* _EXERCISE AIM_: Give every line from the entries that contains "under".

* _RECORDS TO PROCESS_:
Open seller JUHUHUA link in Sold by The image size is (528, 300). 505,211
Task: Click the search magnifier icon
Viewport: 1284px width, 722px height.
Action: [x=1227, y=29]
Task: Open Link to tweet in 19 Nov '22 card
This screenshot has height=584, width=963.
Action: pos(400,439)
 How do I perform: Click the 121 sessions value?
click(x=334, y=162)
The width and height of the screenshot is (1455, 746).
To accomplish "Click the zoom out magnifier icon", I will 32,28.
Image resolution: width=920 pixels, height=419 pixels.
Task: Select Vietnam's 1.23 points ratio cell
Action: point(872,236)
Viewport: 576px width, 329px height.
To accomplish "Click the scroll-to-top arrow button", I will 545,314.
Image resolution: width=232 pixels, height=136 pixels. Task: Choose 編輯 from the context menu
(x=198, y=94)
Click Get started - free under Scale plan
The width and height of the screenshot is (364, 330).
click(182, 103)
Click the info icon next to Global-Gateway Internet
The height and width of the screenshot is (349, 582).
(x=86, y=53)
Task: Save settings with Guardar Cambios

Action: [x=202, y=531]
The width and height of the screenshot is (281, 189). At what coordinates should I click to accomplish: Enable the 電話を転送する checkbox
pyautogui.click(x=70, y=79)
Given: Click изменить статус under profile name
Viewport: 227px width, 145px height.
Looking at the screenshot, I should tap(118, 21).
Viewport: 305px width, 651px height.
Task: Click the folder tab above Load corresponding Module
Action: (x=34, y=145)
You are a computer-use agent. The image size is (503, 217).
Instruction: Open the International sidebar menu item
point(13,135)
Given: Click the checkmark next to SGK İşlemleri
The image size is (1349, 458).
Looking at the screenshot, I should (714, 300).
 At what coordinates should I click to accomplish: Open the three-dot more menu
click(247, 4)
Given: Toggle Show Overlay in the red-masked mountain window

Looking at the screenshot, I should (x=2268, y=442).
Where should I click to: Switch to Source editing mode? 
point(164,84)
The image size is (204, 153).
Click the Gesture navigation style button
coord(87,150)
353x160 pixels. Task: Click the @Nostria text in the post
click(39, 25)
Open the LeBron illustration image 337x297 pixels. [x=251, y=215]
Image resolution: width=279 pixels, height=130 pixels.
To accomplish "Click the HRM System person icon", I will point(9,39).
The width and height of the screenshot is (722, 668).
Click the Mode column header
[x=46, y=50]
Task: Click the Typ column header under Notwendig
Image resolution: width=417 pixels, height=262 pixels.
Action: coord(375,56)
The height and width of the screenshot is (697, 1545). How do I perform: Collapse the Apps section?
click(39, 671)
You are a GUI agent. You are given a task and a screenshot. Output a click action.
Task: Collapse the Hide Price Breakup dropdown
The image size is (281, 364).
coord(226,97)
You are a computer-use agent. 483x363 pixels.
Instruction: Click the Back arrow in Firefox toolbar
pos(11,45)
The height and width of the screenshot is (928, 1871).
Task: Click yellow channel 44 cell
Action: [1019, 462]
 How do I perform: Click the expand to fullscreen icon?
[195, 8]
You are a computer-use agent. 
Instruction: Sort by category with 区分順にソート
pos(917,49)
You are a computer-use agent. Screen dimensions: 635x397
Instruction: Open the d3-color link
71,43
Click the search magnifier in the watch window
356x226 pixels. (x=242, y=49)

* _RESPONSE TO THIS TASK_:
Click Get started - free under Scale plan
Given: Click изменить статус under profile name
Task: Click the Typ column header under Notwendig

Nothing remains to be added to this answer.